China's censorship watchdog, the State Administration of Press, Publication, Radio, Film and Television, “is poised to curb social and entertainment news reporting that lacks positive energy,” according to the state-run Xinhua news agency.
The broadcast regulator said that all news content should promote “positive energy,” avoid putting “stars, billionaires, or Internet celebrities on pedestals” and stop “sensationalizing private affairs, relationships or family disputes.”
Similarly, TV shows and news programs that express “overt admiration for Western lifestyles,” make fun of Chinese traditions or tarnish “classic materials” may also face censorship.
SAPPRFT, however, did not specify what defines “Western lifestyle” in its statement.
While absurd, the move is not entirely unbelievable — after all, China is notorious for its media restrictions.

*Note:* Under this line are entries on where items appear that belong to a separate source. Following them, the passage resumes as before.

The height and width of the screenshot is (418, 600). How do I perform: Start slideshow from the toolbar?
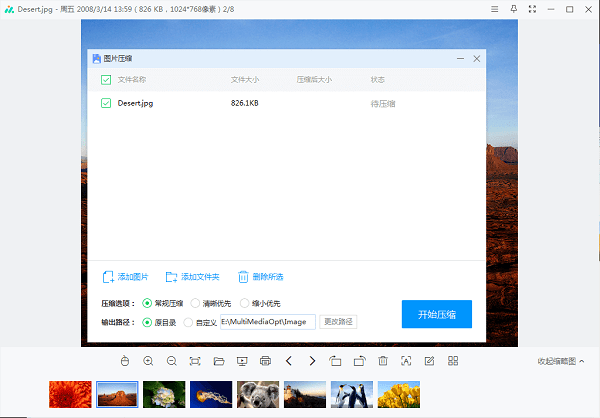click(x=242, y=360)
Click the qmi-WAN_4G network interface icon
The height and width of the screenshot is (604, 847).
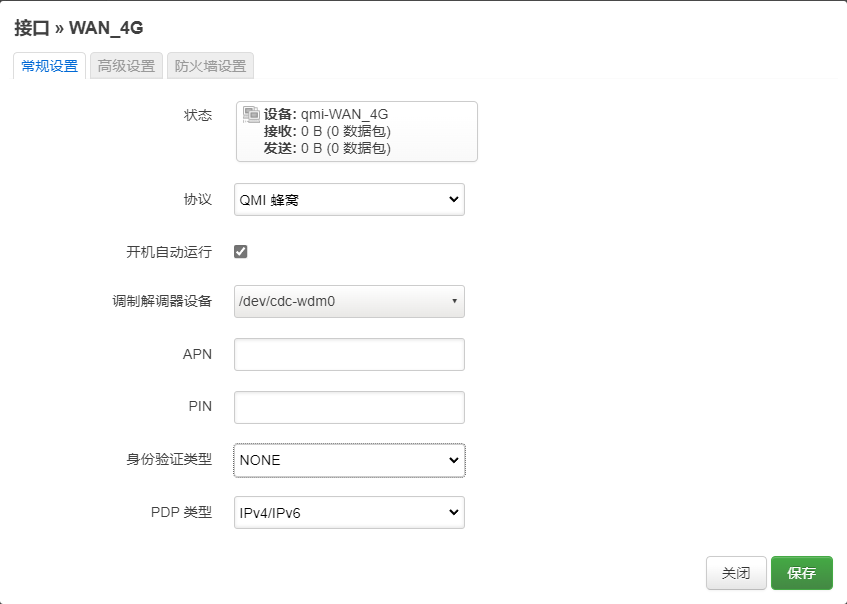click(x=248, y=113)
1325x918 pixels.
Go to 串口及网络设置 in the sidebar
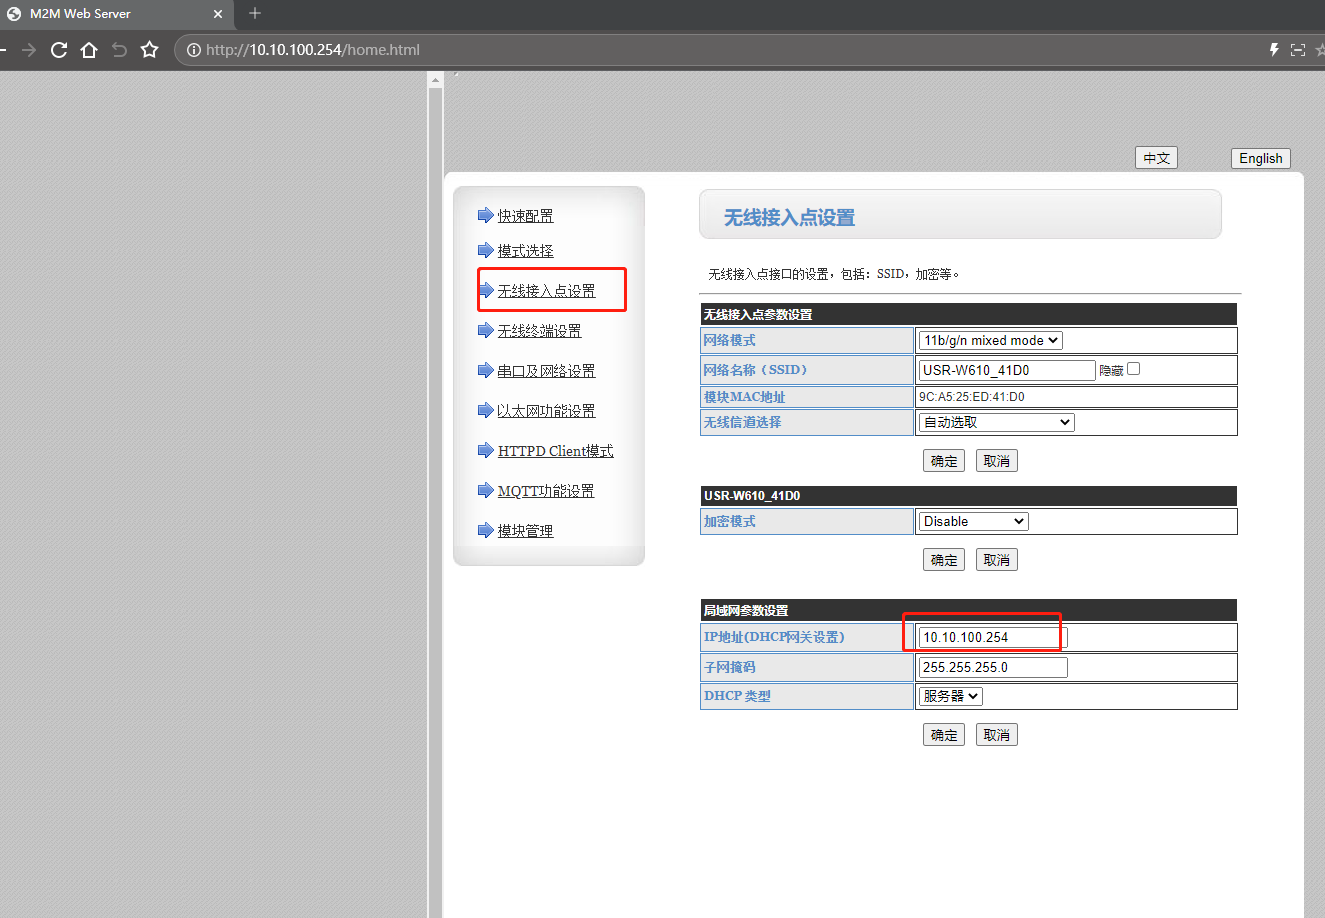[x=546, y=371]
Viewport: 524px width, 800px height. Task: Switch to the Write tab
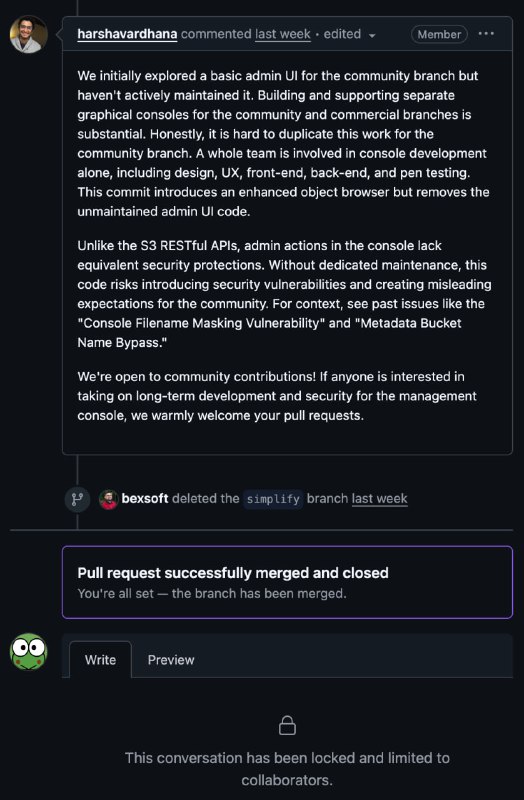pos(101,660)
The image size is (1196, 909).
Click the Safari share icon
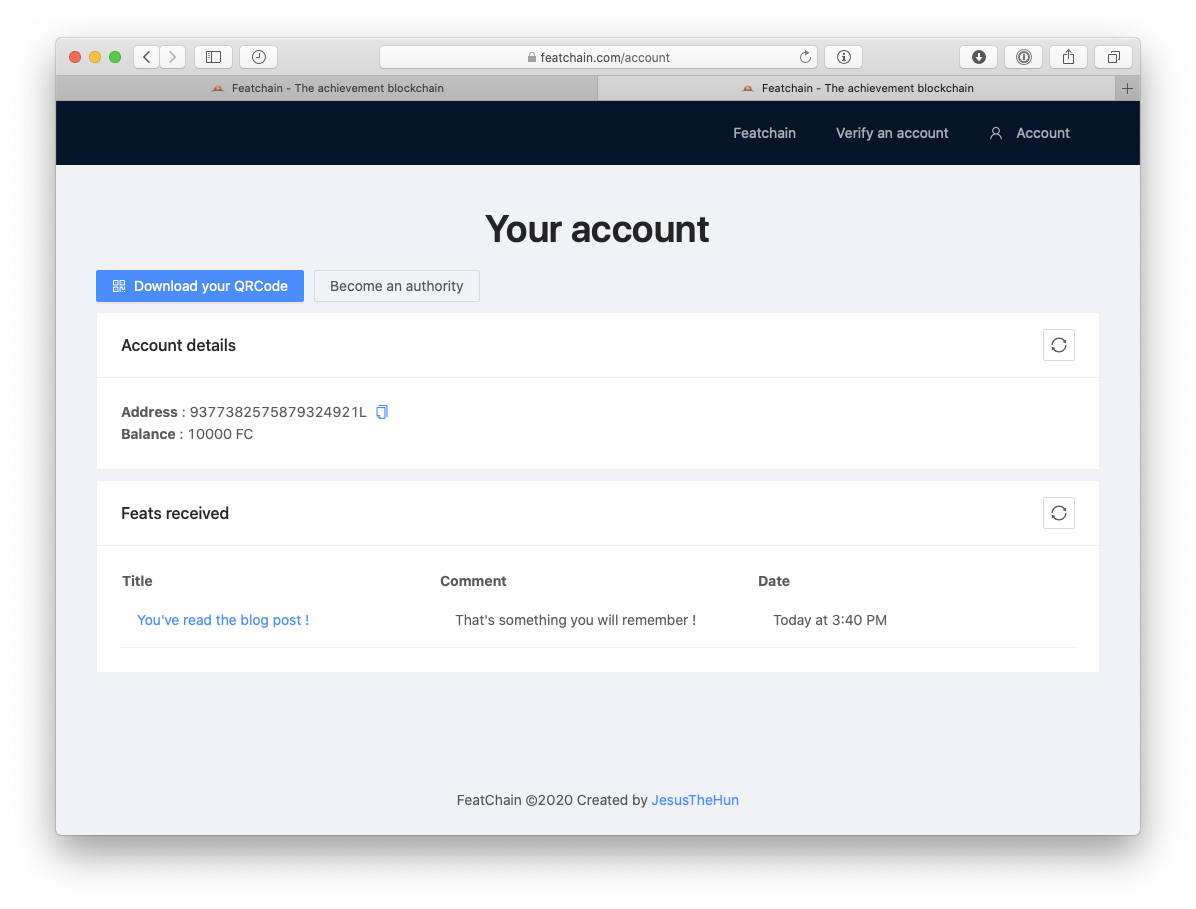click(1069, 57)
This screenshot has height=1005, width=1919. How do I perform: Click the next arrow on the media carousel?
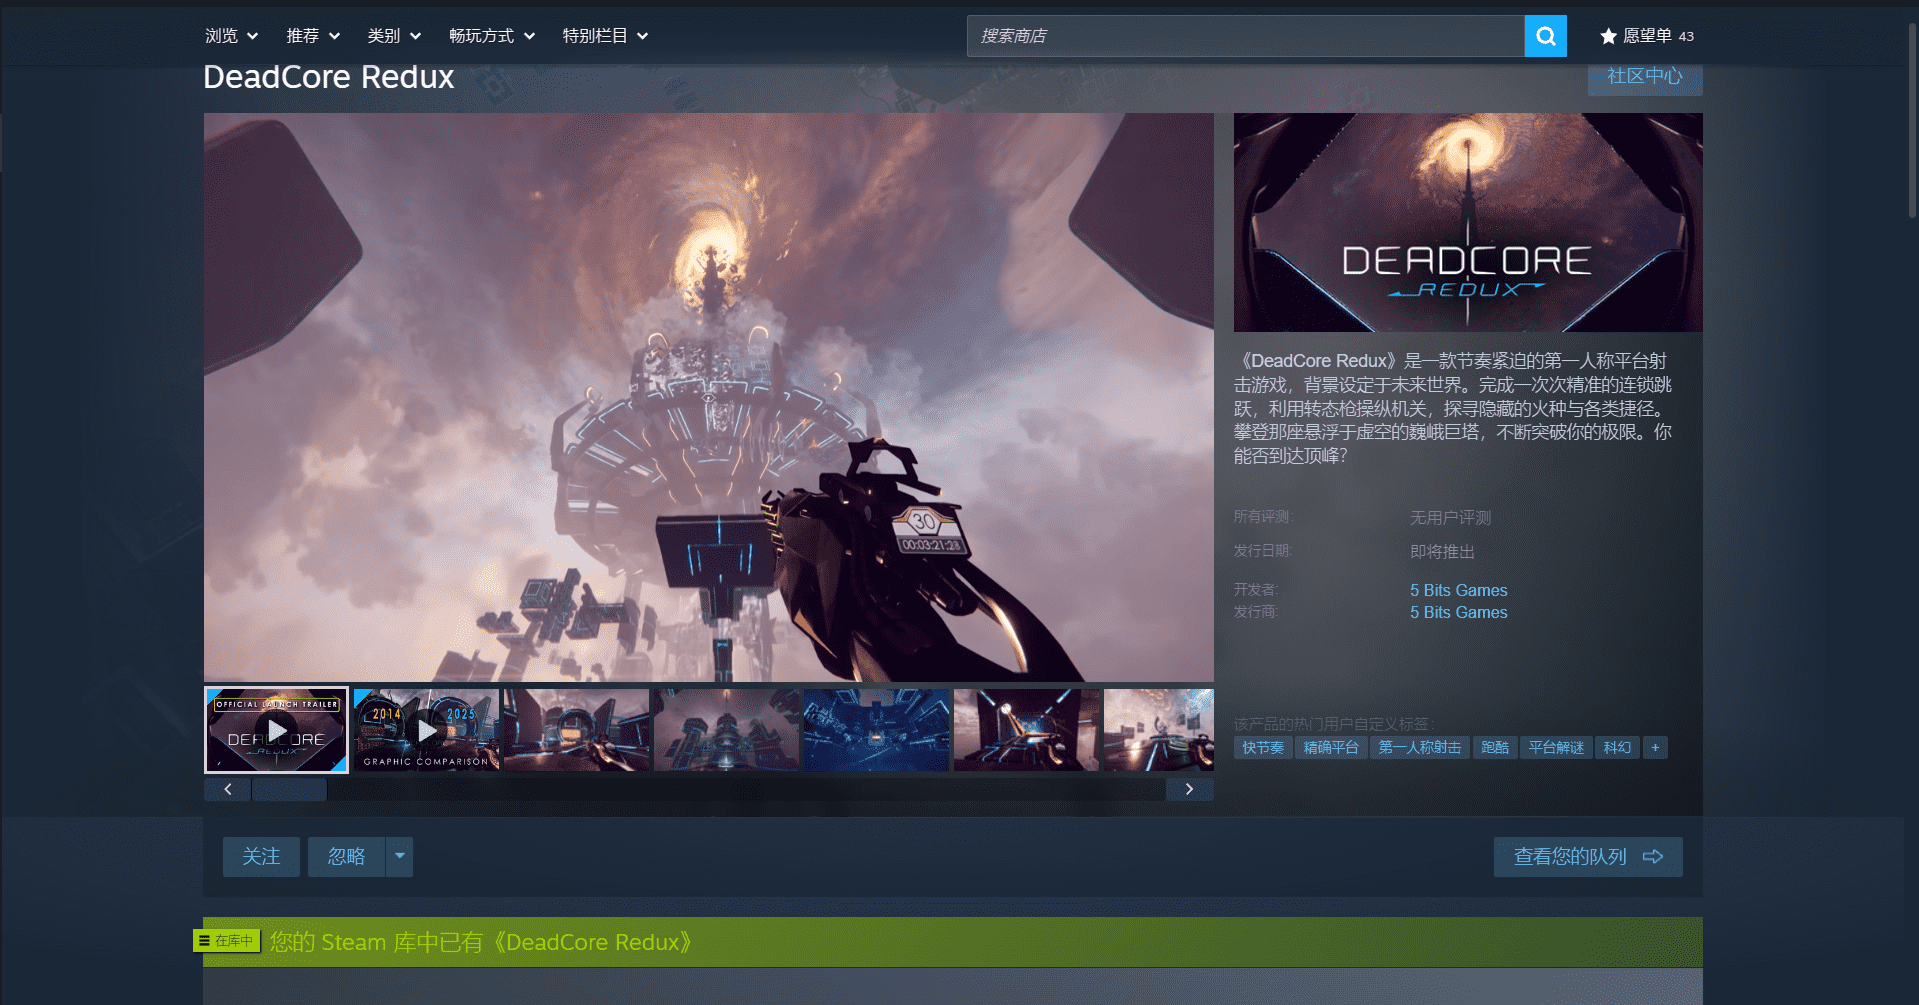tap(1189, 789)
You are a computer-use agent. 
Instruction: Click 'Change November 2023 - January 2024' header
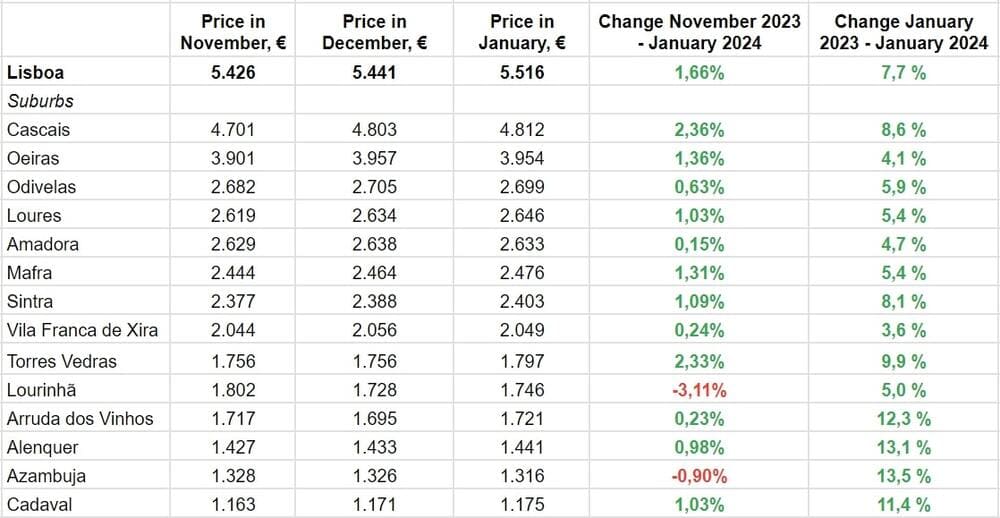pyautogui.click(x=699, y=32)
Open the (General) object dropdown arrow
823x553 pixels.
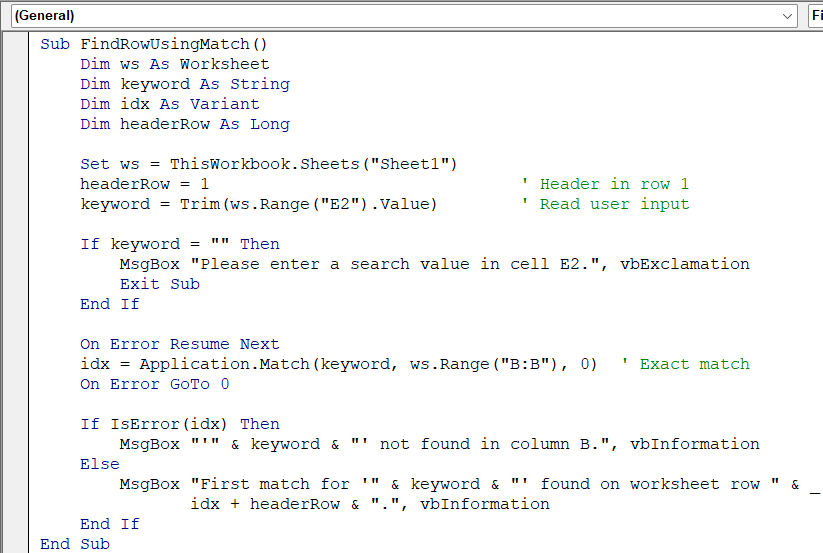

Here are a few other things the communist government has banned from television in the past few years:
1. Drinking and Smoking
Earlier this year, in order to “thoroughly implement (Chinese President) Xi Jinping's speech at the national forum on literature” where he stressed that “art must serve a social purpose,” the concerned authorities drafted the "General Rules for Television Series Content Production.”
The restrictive guidelines hit the TV shows that promoted “smoking and drinking, fighting, and other unhealthy behavior.”
Although it’s not clear, but one would assume that “Game of Thrones” was on the list.
2. Too Much Skin
In January 2015, China temporarily pulled the plug on “The Saga of Wu Zetian” — a big-budget costume drama about the country’s only female emperor. Also known as, “The Empress of China,” the show shortly reappeared with a few crucial changes.
Fans were outraged to notice that wider shots, showing off skin in the extravagant costumes, were replaced by closely cropped images focusing on the actors’ faces.
“The show was so beautiful! It’s the Tang dynasty — the characters are supposed to have plump bosoms! Now you’ve cut it so all that’s left is a big head. Thumbs down,” wrote one user on Weibo, China’s social media network.
3. Time Travel
Kids in China might never get to know about The Doctor.
In 2011, media authorities in the Asian country banned time travel in film and television, saying the sci-fi notion “disrespects history.”
“The rationale [for the time travel ban] is that whatever isn’t possible in the real world belongs to superstition,” film critic and journalist Raymond Zhou Liming told The Hollywood Reporter at the time. “Most time travel content that I’ve seen is actually not heavy on science, but an excuse to comment on current affairs.”
Chinese broadcast officials said in many instances the “producers and writers are treating serious history in a frivolous way, which should by no means be encouraged anymore.”
4. Celebrity Kids
Celebrity kids do not have it easy.
Media spotlight (read: paparazzi) and constant scrutiny of their every move and action must make life chaotic for them — perhaps that’s why most people would agree with China’s ban on a reality show about the children of celebrities.
The authorities canceled one of most popular show in the country, “Dad, Where Are We Going?” saying that “minors should be kept out of the spotlight to allow them to enjoy a normal childhood.”
The weekly show was based on famous dads taking their kids on surprise trips across China.
5. South Koreans
After China's television regulator issued “strict limits on foreign-inspired TV programs in a bid to boost innovation of homemade programs” earlier this year, Chinese TV stations had to put South Korean projects on hold.